The catalyst chosen was also tested in multiple repeated uses. It was found that activity and selectivity of 1%-Pd/HPS sample remains the same after the fourth reuse (see Table 4).

The data of TGA (Figure 2) shows that the catalyst keeps its structure after multiple uses.

The additional front of the thermogramm for the catalyst after multiple uses (Figure 2B) corresponds to the evaporation of adsorbed n-dodecane at a temperature of 216.1°C. The endothermic effects on the DSC curves (1–4) are fully congruent for both catalysts.

Figure 2

TGA curves of 1%-Pd/HPS catalyst before (A) and after (B) usage.

Besides the analysis of reaction media at each reuse by the atomic absorption spectrometry method showing the deficiency of Pd in liquid samples, it indicates that the metal leaching does not take place.

The gas phase analysis showed the formation of significant amount of CO, whereas CO₂ was not observed. This fact suggests the possible mechanism of SA HDO process – decarbonylation of fatty acid with the following hydrogenation of obtained olefins.

4 Conclusions

In the current work the catalytic HDO of SA, which is a potential feedstock for the production of the second-generation of biodiesel, was investigated using Pd/HPS catalysts. It was revealed that the main product of the reaction was n-heptadecane. The selectivity of the process (regarding n-heptadecane) reached up to 98.8% at 100% of substrate conversion.
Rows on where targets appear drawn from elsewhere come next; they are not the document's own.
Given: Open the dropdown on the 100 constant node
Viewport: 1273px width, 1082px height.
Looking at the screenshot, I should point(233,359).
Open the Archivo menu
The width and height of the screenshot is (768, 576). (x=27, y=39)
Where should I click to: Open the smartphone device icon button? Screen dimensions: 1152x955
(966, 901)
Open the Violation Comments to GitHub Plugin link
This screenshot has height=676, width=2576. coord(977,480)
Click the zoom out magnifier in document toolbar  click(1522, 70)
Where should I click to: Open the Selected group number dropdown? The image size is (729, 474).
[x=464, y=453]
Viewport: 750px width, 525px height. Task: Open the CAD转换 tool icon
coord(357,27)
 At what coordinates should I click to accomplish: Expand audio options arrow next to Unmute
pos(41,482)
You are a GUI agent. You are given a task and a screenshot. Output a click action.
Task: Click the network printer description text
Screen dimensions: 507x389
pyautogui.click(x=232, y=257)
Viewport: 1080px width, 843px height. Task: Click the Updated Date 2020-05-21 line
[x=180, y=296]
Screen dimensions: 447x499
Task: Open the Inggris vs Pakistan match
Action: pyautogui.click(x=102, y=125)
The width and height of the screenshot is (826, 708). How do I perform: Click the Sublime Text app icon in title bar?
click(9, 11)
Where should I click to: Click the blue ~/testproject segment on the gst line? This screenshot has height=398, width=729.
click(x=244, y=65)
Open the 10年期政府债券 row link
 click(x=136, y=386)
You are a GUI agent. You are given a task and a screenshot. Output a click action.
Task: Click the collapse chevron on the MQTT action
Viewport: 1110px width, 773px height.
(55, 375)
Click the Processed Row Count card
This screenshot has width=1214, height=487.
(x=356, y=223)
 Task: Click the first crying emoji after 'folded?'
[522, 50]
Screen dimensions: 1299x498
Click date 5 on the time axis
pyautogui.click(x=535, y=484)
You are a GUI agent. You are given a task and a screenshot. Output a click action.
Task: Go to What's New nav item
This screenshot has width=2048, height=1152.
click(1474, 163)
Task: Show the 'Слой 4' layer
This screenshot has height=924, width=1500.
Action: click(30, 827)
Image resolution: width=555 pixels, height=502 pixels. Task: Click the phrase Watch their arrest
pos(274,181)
As the result of the investigation possible transformation paths were proposed. The HDO process was found to proceed via a decarbonylation mechanism. Besides, cracking of hydrocarbon products was found to occur.

Synthesized HPS-based catalysts were observed to be stable and selective, they provide constant activity and selectivity for up to four uses.